Reputation: 587
I'm running the following snippet of code (the std::time objects are just there for benchmarking) that gets u8
elements from a vector of vector of u8
in a given order and creates a new vector with these objects in this order.
for idx in cur_prefix_ref.iter() {
let now = std::time::Instant::now();
let elapsed_first = now.elapsed();
unsafe {
val = *data.get_unchecked(*idx as usize).get_unchecked(j);
}
let elapsed_second = now.elapsed();
new_add.push(val);
if val == 0 {
zero_tot += 1;
} else if val == 1 {
one_tot += 1;
}
if (ct == 0) || (ct_extra == fm_gap) {
occ_positions[0].push(zero_tot);
occ_positions[1].push(one_tot);
ct_extra = 0;
}
ct += 1;
ct_extra += 1;
let elapsed_third = now.elapsed();
elapse1.push(elapsed_first);
elapse2.push(elapsed_second);
elapse3.push(elapsed_third);
}
In my full code this inner loop ends up running hundreds of millions of times so I'm trying to optimise it as much as possible. According to be benchmarking, I seem to be spending the vast majority of the loop time in looking up values from my Vec<Vec<u8>>
, on the line val = *data.get_unchecked(*idx as usize).get_unchecked(j);
, see below which benchmarks some elapsed_first,elapsed_second,elapsed_third
times from different iterations of this loop (the i^th element of each list is from the same run):
First: [27ns, 23ns, 21ns, 24ns, 27ns, 23ns, 28ns, 23ns, 26ns, 23ns, 21ns, 22ns, 27ns, 27ns, 28ns, 23ns, 25ns, 24ns, 26ns, 25ns, 22ns, 24ns, 24ns, 28ns, 28ns, 28ns, 26ns, 22ns, 22ns, 21ns]

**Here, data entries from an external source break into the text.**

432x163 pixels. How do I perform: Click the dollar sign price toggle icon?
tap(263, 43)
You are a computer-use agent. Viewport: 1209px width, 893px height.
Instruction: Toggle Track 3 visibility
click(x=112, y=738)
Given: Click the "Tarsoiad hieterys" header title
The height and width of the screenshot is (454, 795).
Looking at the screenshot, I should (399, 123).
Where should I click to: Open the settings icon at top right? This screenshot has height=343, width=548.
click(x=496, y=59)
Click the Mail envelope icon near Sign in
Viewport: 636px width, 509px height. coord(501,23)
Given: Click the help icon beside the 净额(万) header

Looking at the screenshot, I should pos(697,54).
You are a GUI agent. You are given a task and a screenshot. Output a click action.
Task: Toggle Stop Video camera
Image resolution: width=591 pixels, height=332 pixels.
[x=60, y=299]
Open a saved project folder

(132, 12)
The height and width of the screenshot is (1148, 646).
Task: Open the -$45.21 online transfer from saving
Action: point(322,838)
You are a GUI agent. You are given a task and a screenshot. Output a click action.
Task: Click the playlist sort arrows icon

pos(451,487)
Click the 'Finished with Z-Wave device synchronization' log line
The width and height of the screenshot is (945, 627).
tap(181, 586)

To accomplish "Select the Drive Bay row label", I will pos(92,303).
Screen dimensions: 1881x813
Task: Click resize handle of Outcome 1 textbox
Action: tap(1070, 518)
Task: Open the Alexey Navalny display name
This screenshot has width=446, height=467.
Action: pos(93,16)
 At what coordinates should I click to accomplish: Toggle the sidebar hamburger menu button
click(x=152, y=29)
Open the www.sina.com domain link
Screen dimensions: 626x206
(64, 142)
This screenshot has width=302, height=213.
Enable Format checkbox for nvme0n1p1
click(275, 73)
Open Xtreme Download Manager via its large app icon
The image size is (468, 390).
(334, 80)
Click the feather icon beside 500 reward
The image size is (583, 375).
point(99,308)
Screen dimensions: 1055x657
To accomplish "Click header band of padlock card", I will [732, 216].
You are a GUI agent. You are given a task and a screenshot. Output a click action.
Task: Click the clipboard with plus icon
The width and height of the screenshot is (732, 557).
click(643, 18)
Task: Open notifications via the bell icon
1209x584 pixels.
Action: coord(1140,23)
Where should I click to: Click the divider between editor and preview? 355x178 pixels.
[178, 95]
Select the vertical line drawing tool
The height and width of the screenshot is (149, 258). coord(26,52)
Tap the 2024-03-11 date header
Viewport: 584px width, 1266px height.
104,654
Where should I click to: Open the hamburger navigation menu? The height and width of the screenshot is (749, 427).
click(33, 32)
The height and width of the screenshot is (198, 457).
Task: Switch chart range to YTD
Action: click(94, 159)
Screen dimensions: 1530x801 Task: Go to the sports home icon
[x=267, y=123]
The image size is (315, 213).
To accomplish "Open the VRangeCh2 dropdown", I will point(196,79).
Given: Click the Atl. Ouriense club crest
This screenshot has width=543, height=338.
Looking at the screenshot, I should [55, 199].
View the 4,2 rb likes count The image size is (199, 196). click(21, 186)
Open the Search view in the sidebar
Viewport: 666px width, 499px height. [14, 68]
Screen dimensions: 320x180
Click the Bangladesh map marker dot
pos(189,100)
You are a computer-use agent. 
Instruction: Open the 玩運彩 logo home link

Second: [538ns, 695ns, 550ns, 486ns, 627ns, 615ns, 562ns, 570ns, 661ns, 521ns, 617ns, 358ns, 444ns, 560ns, 540ns, 471ns, 656ns, 336ns, 233ns, 209ns, 433ns, 373ns, 1.427µs, 542ns, 708ns, 288ns, 304ns, 608ns, 297ns, 252ns]
Third: [612ns, 736ns, 587ns, 525ns, 665ns, 658ns, 608ns, 614ns, 701ns, 560ns, 656ns, 395ns, 482ns, 606ns, 578ns, 510ns, 696ns, 374ns, 270ns, 246ns, 470ns, 416ns, 1.47µs, 583ns, 751ns, 327ns, 348ns, 645ns, 334ns, 289ns]
I've been trying to understand why this simple vector lookup is the bit that takes by far the most time compared to everything else and still haven't figured it out. Any help is much appreciated!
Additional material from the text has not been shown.